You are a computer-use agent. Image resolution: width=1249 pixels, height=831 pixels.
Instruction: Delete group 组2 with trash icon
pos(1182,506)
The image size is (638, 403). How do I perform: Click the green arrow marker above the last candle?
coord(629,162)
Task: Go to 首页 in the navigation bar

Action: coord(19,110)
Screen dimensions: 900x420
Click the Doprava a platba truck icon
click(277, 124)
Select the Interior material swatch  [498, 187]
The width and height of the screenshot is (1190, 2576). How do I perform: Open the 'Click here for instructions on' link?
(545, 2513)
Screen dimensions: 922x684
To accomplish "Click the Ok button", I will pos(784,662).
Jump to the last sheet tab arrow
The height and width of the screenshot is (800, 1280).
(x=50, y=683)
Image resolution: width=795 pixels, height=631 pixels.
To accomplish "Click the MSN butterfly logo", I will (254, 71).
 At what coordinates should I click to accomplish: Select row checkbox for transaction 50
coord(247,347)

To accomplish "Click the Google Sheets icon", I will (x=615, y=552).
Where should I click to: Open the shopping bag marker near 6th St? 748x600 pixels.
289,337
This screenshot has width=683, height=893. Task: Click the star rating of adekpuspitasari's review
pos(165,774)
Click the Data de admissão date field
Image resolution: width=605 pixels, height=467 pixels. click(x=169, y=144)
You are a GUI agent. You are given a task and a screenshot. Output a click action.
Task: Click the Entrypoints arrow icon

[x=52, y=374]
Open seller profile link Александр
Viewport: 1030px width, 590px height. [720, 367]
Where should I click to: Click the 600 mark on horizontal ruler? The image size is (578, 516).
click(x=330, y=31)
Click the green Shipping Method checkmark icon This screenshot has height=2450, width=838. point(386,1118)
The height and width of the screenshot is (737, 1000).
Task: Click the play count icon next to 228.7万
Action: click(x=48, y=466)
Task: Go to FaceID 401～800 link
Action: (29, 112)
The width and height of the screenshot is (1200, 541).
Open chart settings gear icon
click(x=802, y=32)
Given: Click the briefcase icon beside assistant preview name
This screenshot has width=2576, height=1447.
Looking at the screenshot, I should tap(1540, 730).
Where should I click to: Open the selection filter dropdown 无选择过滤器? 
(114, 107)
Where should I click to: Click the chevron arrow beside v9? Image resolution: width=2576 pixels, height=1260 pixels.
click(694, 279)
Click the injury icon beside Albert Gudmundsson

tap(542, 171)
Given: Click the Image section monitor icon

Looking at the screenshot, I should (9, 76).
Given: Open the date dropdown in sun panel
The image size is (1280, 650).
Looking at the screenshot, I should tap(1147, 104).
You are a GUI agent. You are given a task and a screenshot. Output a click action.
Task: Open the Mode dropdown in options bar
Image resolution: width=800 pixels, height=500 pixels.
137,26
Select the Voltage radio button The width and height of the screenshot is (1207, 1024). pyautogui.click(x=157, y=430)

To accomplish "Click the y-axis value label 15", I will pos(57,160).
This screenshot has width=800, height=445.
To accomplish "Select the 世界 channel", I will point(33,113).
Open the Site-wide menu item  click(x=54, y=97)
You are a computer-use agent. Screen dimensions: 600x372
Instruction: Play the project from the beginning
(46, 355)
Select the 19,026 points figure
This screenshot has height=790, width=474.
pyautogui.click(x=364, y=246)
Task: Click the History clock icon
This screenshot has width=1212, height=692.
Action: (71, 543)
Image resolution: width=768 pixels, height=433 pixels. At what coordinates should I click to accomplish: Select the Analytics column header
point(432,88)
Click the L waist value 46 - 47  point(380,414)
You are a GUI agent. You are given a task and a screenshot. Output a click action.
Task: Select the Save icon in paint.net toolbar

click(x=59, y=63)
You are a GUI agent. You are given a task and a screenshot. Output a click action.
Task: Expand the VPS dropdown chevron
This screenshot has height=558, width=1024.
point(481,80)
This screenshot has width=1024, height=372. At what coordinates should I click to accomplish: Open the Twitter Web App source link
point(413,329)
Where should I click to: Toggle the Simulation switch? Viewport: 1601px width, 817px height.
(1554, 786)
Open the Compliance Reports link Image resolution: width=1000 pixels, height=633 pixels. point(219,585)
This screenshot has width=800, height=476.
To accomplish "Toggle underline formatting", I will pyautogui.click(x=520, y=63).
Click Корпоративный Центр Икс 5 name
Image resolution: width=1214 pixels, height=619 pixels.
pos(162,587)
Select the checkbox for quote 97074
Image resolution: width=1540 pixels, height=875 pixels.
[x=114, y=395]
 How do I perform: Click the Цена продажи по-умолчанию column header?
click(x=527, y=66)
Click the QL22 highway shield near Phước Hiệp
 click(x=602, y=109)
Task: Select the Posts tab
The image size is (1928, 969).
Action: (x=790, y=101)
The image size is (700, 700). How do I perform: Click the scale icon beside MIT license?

_Directions for this task_
Render the rows above as a JSON list of strings, one string per line, with blank lines omitted.

_Solution for this problem_
[
  "You are a computer-use agent. Image resolution: width=1249 pixels, height=831 pixels.",
  "Instruction: Delete group 组2 with trash icon",
  "pos(1182,506)",
  "The image size is (638, 403). How do I perform: Click the green arrow marker above the last candle?",
  "coord(629,162)",
  "Task: Go to 首页 in the navigation bar",
  "Action: coord(19,110)",
  "Screen dimensions: 900x420",
  "Click the Doprava a platba truck icon",
  "click(277, 124)",
  "Select the Interior material swatch  [498, 187]",
  "The width and height of the screenshot is (1190, 2576). How do I perform: Open the 'Click here for instructions on' link?",
  "(545, 2513)",
  "Screen dimensions: 922x684",
  "To accomplish \"Click the Ok button\", I will pos(784,662).",
  "Jump to the last sheet tab arrow",
  "The height and width of the screenshot is (800, 1280).",
  "(x=50, y=683)",
  "Image resolution: width=795 pixels, height=631 pixels.",
  "To accomplish \"Click the MSN butterfly logo\", I will (254, 71).",
  " At what coordinates should I click to accomplish: Select row checkbox for transaction 50",
  "coord(247,347)",
  "To accomplish \"Click the Google Sheets icon\", I will (x=615, y=552).",
  "Where should I click to: Open the shopping bag marker near 6th St? 748x600 pixels.",
  "289,337",
  "This screenshot has width=683, height=893. Task: Click the star rating of adekpuspitasari's review",
  "pos(165,774)",
  "Click the Data de admissão date field",
  "Image resolution: width=605 pixels, height=467 pixels. click(x=169, y=144)",
  "You are a GUI agent. You are given a task and a screenshot. Output a click action.",
  "Task: Click the Entrypoints arrow icon",
  "[x=52, y=374]",
  "Open seller profile link Александр",
  "Viewport: 1030px width, 590px height. [720, 367]",
  "Where should I click to: Click the 600 mark on horizontal ruler? The image size is (578, 516).",
  "click(x=330, y=31)",
  "Click the green Shipping Method checkmark icon This screenshot has height=2450, width=838. point(386,1118)",
  "The height and width of the screenshot is (737, 1000).",
  "Task: Click the play count icon next to 228.7万",
  "Action: click(x=48, y=466)",
  "Task: Go to FaceID 401～800 link",
  "Action: (29, 112)",
  "The width and height of the screenshot is (1200, 541).",
  "Open chart settings gear icon",
  "click(x=802, y=32)",
  "Given: Click the briefcase icon beside assistant preview name",
  "This screenshot has width=2576, height=1447.",
  "Looking at the screenshot, I should tap(1540, 730).",
  "Where should I click to: Open the selection filter dropdown 无选择过滤器? ",
  "(114, 107)",
  "Where should I click to: Click the chevron arrow beside v9? Image resolution: width=2576 pixels, height=1260 pixels.",
  "click(694, 279)",
  "Click the injury icon beside Albert Gudmundsson",
  "tap(542, 171)",
  "Given: Click the Image section monitor icon",
  "Looking at the screenshot, I should (9, 76).",
  "Given: Open the date dropdown in sun panel",
  "The image size is (1280, 650).",
  "Looking at the screenshot, I should tap(1147, 104).",
  "You are a GUI agent. You are given a task and a screenshot. Output a click action.",
  "Task: Open the Mode dropdown in options bar",
  "Image resolution: width=800 pixels, height=500 pixels.",
  "137,26",
  "Select the Voltage radio button The width and height of the screenshot is (1207, 1024). pyautogui.click(x=157, y=430)",
  "To accomplish \"Click the y-axis value label 15\", I will pos(57,160).",
  "This screenshot has width=800, height=445.",
  "To accomplish \"Select the 世界 channel\", I will point(33,113).",
  "Open the Site-wide menu item  click(x=54, y=97)",
  "You are a computer-use agent. Screen dimensions: 600x372",
  "Instruction: Play the project from the beginning",
  "(46, 355)",
  "Select the 19,026 points figure",
  "This screenshot has height=790, width=474.",
  "pyautogui.click(x=364, y=246)",
  "Task: Click the History clock icon",
  "This screenshot has width=1212, height=692.",
  "Action: (71, 543)",
  "Image resolution: width=768 pixels, height=433 pixels. At what coordinates should I click to accomplish: Select the Analytics column header",
  "point(432,88)",
  "Click the L waist value 46 - 47  point(380,414)",
  "You are a GUI agent. You are given a task and a screenshot. Output a click action.",
  "Task: Select the Save icon in paint.net toolbar",
  "click(x=59, y=63)",
  "You are a GUI agent. You are given a task and a screenshot. Output a click action.",
  "Task: Expand the VPS dropdown chevron",
  "This screenshot has height=558, width=1024.",
  "point(481,80)",
  "This screenshot has width=1024, height=372. At what coordinates should I click to accomplish: Open the Twitter Web App source link",
  "point(413,329)",
  "Where should I click to: Toggle the Simulation switch? Viewport: 1601px width, 817px height.",
  "(1554, 786)",
  "Open the Compliance Reports link Image resolution: width=1000 pixels, height=633 pixels. point(219,585)",
  "This screenshot has width=800, height=476.",
  "To accomplish \"Toggle underline formatting\", I will pyautogui.click(x=520, y=63).",
  "Click Корпоративный Центр Икс 5 name",
  "Image resolution: width=1214 pixels, height=619 pixels.",
  "pos(162,587)",
  "Select the checkbox for quote 97074",
  "Image resolution: width=1540 pixels, height=875 pixels.",
  "[x=114, y=395]",
  " How do I perform: Click the Цена продажи по-умолчанию column header?",
  "click(x=527, y=66)",
  "Click the QL22 highway shield near Phước Hiệp",
  " click(x=602, y=109)",
  "Task: Select the Posts tab",
  "The image size is (1928, 969).",
  "Action: (x=790, y=101)",
  "The image size is (700, 700). How do I perform: Click the scale icon beside MIT license?"
]